## SET EXERCISE
Can you reproduce these records with every "computer-use agent" swapped for "desktop automation agent" and everything else left unchanged?

## MATERIAL FOR THIS TASK

— begin —

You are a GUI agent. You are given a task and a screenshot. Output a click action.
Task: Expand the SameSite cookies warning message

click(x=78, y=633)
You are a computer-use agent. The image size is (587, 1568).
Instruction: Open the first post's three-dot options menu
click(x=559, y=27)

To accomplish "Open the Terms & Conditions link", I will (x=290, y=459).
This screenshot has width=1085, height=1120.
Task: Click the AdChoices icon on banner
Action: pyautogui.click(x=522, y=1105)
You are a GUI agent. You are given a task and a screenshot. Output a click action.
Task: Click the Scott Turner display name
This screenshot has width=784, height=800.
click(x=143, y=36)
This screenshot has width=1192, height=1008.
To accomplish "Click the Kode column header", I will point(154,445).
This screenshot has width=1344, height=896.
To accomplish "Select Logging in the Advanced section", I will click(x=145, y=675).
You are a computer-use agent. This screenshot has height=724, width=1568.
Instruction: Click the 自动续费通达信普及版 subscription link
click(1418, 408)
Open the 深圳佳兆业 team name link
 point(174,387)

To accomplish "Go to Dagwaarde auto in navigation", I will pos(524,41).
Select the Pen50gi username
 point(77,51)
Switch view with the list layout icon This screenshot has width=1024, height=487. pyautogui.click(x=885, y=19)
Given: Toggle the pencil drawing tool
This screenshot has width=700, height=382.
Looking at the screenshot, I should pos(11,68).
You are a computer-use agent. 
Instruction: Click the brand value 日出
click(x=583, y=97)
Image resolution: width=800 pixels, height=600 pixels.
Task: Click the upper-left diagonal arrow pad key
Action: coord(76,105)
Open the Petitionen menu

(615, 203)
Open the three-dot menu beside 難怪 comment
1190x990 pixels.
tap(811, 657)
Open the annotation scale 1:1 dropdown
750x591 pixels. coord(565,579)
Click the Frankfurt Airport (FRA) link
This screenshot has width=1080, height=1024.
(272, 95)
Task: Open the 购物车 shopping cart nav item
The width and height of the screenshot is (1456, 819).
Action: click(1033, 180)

— end —

## EXPECTED OUTPUT
You are a GUI agent. You are given a task and a screenshot. Output a click action.
Task: Expand the SameSite cookies warning message

click(x=78, y=633)
You are a desktop automation agent. The image size is (587, 1568).
Instruction: Open the first post's three-dot options menu
click(x=559, y=27)

To accomplish "Open the Terms & Conditions link", I will (x=290, y=459).
This screenshot has width=1085, height=1120.
Task: Click the AdChoices icon on banner
Action: pyautogui.click(x=522, y=1105)
You are a GUI agent. You are given a task and a screenshot. Output a click action.
Task: Click the Scott Turner display name
This screenshot has width=784, height=800.
click(x=143, y=36)
This screenshot has width=1192, height=1008.
To accomplish "Click the Kode column header", I will point(154,445).
This screenshot has width=1344, height=896.
To accomplish "Select Logging in the Advanced section", I will click(x=145, y=675).
You are a desktop automation agent. This screenshot has height=724, width=1568.
Instruction: Click the 自动续费通达信普及版 subscription link
click(1418, 408)
Open the 深圳佳兆业 team name link
 point(174,387)

To accomplish "Go to Dagwaarde auto in navigation", I will pos(524,41).
Select the Pen50gi username
 point(77,51)
Switch view with the list layout icon This screenshot has width=1024, height=487. pyautogui.click(x=885, y=19)
Given: Toggle the pencil drawing tool
This screenshot has width=700, height=382.
Looking at the screenshot, I should pos(11,68).
You are a desktop automation agent. 
Instruction: Click the brand value 日出
click(x=583, y=97)
Image resolution: width=800 pixels, height=600 pixels.
Task: Click the upper-left diagonal arrow pad key
Action: coord(76,105)
Open the Petitionen menu

(615, 203)
Open the three-dot menu beside 難怪 comment
1190x990 pixels.
tap(811, 657)
Open the annotation scale 1:1 dropdown
750x591 pixels. coord(565,579)
Click the Frankfurt Airport (FRA) link
This screenshot has width=1080, height=1024.
(272, 95)
Task: Open the 购物车 shopping cart nav item
The width and height of the screenshot is (1456, 819).
Action: click(1033, 180)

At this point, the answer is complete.